▶ WHAT IS EXPECTED: Would you please return the lines of the entries below starting at the line that has "Click the home icon" and ending at the line that has "Click the Clear Filters link", both included, exactly as they are?

▶ Stored records:
━━━━━━
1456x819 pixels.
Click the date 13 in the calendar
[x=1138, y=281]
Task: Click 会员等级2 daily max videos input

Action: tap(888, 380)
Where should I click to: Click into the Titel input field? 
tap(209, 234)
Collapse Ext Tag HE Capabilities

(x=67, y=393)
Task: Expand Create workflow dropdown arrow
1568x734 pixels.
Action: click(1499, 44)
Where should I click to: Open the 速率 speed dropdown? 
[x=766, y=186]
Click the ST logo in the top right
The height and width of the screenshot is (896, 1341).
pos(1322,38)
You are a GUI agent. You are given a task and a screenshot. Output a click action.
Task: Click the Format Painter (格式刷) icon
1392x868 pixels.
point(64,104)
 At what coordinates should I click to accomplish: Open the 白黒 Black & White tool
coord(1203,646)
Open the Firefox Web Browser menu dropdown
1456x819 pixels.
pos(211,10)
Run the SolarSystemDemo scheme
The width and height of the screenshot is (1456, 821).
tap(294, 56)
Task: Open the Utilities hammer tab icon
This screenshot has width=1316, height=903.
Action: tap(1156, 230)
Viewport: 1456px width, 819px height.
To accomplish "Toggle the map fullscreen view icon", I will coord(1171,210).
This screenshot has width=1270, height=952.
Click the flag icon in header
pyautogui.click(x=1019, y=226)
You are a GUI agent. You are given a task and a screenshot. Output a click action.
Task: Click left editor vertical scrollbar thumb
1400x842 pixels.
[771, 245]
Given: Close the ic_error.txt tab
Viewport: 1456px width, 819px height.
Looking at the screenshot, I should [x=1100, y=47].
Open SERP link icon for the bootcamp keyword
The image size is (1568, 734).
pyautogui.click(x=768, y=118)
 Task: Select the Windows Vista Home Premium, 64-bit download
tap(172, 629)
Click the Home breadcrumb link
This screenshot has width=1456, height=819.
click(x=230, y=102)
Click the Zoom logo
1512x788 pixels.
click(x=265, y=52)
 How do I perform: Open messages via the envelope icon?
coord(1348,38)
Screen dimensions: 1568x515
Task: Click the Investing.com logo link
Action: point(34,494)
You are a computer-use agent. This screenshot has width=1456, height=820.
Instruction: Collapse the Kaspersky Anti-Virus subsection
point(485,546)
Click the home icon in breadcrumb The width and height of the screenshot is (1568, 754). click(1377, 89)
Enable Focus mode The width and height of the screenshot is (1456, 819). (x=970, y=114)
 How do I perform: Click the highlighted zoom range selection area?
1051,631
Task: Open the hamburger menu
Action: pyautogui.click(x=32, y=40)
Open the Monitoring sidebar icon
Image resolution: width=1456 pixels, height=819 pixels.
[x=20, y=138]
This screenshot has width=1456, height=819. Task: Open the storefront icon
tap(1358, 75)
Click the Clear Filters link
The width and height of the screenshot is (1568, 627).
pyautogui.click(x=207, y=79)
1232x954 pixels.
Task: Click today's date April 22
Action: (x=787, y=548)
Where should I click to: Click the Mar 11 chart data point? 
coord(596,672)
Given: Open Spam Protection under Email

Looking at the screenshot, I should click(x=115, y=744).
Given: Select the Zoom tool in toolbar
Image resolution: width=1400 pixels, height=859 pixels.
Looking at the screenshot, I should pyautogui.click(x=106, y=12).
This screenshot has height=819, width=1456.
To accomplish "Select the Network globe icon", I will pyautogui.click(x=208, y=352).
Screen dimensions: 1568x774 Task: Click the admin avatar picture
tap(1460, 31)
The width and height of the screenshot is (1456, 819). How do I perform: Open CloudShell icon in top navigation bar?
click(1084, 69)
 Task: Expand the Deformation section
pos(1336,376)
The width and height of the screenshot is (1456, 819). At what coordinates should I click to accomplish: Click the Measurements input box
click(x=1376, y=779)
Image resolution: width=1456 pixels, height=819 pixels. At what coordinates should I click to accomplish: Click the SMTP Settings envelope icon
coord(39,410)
━━━━━━
▶ RESULT BELOW:
Click the home icon in breadcrumb The width and height of the screenshot is (1568, 754). click(1377, 89)
Enable Focus mode The width and height of the screenshot is (1456, 819). (x=970, y=114)
 How do I perform: Click the highlighted zoom range selection area?
1051,631
Task: Open the hamburger menu
Action: pyautogui.click(x=32, y=40)
Open the Monitoring sidebar icon
Image resolution: width=1456 pixels, height=819 pixels.
[x=20, y=138]
This screenshot has width=1456, height=819. Task: Open the storefront icon
tap(1358, 75)
Click the Clear Filters link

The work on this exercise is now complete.